Problem to work on
Please set down only the lines running from the one with "Given: Adjust the" through the last line of the entries, exactly as written and without any pictures.

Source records
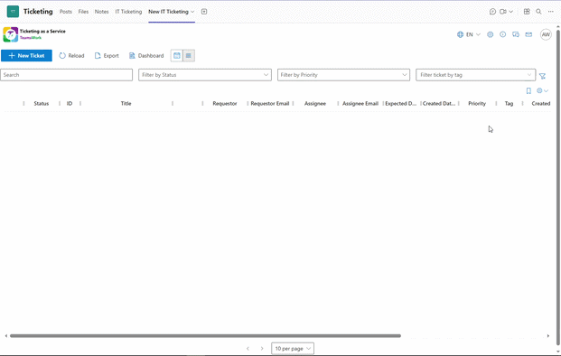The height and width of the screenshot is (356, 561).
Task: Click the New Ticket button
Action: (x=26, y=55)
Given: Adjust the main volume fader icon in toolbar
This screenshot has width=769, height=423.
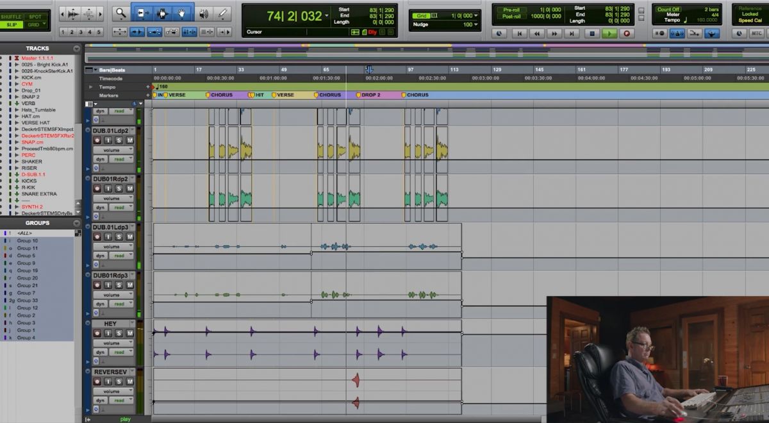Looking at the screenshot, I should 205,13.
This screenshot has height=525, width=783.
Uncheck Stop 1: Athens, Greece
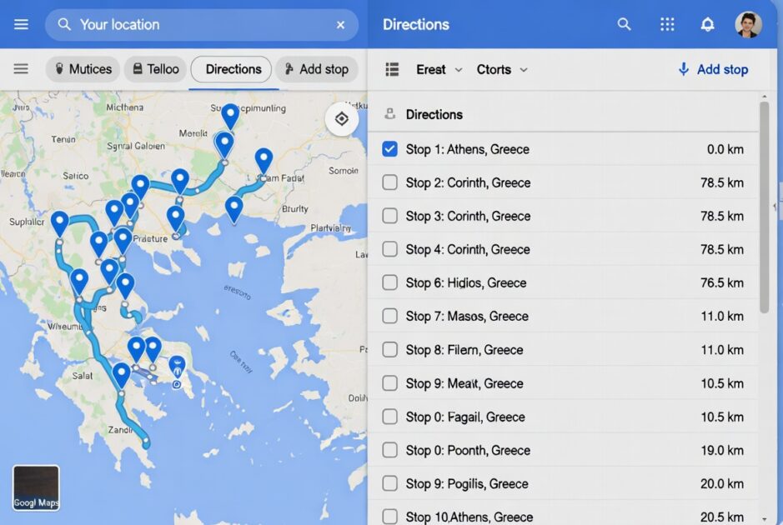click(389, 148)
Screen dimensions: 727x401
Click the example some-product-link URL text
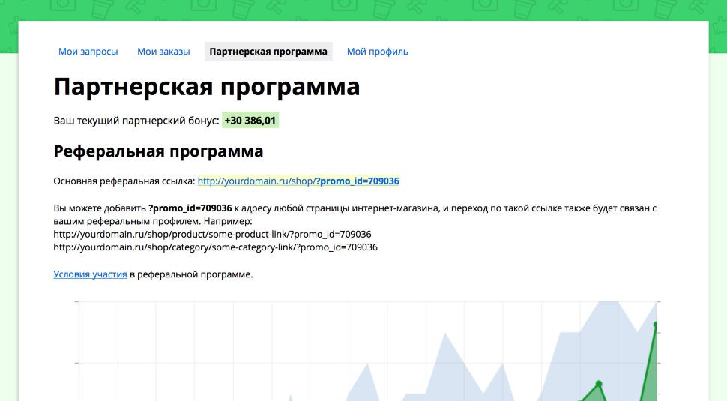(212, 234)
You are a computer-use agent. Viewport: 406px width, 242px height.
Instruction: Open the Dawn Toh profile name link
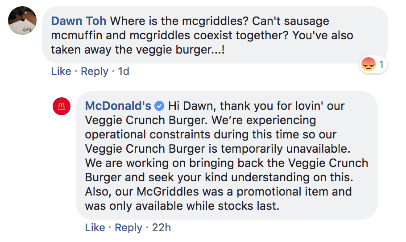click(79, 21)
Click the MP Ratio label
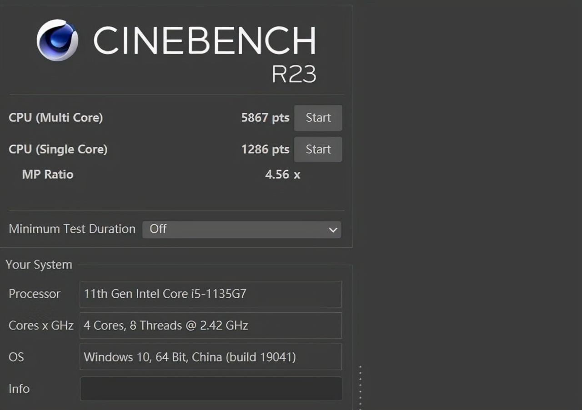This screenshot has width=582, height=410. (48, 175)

Answer space
Given: Adjust the main volume fader icon in toolbar
This screenshot has width=769, height=423.
Looking at the screenshot, I should 205,13.
This screenshot has height=525, width=783.
Uncheck Stop 1: Athens, Greece
click(389, 148)
Screen dimensions: 727x401
Click the example some-product-link URL text
(212, 234)
You are a computer-use agent. Viewport: 406px width, 242px height.
Instruction: Open the Dawn Toh profile name link
click(79, 21)
Click the MP Ratio label
This screenshot has width=582, height=410. (48, 175)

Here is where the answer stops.